(Pixel coordinate grounding data)
● ● ● ● ● ● ●
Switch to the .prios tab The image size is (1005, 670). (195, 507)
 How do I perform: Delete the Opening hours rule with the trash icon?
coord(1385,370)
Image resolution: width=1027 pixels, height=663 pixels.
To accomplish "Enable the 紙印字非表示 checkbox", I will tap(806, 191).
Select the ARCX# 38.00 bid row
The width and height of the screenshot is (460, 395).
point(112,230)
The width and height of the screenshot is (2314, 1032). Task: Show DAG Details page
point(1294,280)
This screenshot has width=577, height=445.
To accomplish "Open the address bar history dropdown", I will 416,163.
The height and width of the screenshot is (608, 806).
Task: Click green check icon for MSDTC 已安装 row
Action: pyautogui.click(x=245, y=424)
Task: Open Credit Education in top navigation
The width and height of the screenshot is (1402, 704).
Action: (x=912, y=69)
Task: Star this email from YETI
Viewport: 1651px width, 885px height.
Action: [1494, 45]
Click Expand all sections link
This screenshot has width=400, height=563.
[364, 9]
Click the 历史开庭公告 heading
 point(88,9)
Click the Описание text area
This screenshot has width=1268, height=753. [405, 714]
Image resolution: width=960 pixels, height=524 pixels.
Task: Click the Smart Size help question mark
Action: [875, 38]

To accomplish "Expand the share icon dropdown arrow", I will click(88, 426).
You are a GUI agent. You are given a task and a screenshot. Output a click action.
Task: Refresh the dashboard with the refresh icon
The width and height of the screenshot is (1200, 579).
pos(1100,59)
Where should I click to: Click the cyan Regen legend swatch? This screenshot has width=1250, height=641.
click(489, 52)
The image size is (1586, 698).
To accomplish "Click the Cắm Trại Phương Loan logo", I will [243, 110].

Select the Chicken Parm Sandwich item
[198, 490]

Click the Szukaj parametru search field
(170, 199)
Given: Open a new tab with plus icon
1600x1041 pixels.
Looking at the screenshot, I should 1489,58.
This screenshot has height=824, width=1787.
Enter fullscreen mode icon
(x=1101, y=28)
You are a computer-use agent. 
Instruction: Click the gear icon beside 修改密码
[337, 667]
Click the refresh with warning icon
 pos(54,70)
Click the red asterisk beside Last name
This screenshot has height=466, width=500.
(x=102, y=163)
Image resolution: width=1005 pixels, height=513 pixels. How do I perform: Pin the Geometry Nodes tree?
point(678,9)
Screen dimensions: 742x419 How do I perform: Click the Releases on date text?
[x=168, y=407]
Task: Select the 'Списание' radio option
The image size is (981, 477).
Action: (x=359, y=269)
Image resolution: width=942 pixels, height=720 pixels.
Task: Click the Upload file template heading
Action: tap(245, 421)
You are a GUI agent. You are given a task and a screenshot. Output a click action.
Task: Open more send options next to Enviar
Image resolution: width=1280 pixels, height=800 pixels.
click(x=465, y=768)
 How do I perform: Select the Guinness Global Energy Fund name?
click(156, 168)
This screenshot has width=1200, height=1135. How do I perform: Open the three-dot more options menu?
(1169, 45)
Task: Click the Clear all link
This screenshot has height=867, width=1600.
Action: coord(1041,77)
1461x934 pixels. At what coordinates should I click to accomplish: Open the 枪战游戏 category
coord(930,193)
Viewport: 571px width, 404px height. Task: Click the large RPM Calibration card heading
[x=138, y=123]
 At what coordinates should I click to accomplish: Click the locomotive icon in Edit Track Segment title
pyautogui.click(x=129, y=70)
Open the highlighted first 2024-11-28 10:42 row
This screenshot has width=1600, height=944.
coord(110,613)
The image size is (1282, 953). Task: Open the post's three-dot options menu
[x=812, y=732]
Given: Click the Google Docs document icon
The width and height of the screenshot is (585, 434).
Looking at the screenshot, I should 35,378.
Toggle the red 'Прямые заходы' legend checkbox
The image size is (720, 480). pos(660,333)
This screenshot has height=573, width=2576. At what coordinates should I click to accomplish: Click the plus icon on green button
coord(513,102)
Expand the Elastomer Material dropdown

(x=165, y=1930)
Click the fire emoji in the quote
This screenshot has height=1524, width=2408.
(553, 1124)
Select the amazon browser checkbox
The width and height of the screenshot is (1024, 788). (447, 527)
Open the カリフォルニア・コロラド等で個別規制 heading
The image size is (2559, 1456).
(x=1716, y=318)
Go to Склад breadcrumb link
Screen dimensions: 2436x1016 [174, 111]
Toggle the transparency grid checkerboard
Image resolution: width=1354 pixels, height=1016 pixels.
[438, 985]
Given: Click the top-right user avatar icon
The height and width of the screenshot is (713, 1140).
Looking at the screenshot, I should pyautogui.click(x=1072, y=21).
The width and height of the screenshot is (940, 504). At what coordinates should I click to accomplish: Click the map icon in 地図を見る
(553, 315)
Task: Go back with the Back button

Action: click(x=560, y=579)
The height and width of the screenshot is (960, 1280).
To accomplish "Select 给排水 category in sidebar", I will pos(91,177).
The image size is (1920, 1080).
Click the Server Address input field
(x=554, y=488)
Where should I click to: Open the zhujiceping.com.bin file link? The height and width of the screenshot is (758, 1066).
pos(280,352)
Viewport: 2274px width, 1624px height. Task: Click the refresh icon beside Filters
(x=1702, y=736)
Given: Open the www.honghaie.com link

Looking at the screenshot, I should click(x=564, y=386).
● ● ● ● ● ● ●
__REQUIRED WORK__: Copy verbatim the span of lines that begins with the line holding "Toggle the red" and ends at the last line of the records.

__EXERCISE RESULT__:
Toggle the red 'Прямые заходы' legend checkbox
The image size is (720, 480). pos(660,333)
This screenshot has height=573, width=2576. At what coordinates should I click to accomplish: Click the plus icon on green button
coord(513,102)
Expand the Elastomer Material dropdown

(x=165, y=1930)
Click the fire emoji in the quote
This screenshot has height=1524, width=2408.
(553, 1124)
Select the amazon browser checkbox
The width and height of the screenshot is (1024, 788). (447, 527)
Open the カリフォルニア・コロラド等で個別規制 heading
The image size is (2559, 1456).
(x=1716, y=318)
Go to Склад breadcrumb link
Screen dimensions: 2436x1016 [174, 111]
Toggle the transparency grid checkerboard
Image resolution: width=1354 pixels, height=1016 pixels.
[438, 985]
Given: Click the top-right user avatar icon
The height and width of the screenshot is (713, 1140).
Looking at the screenshot, I should pyautogui.click(x=1072, y=21).
The width and height of the screenshot is (940, 504). At what coordinates should I click to accomplish: Click the map icon in 地図を見る
(553, 315)
Task: Go back with the Back button

Action: click(x=560, y=579)
The height and width of the screenshot is (960, 1280).
To accomplish "Select 给排水 category in sidebar", I will pos(91,177).
The image size is (1920, 1080).
Click the Server Address input field
(x=554, y=488)
Where should I click to: Open the zhujiceping.com.bin file link? The height and width of the screenshot is (758, 1066).
pos(280,352)
Viewport: 2274px width, 1624px height. Task: Click the refresh icon beside Filters
(x=1702, y=736)
Given: Open the www.honghaie.com link

Looking at the screenshot, I should click(x=564, y=386).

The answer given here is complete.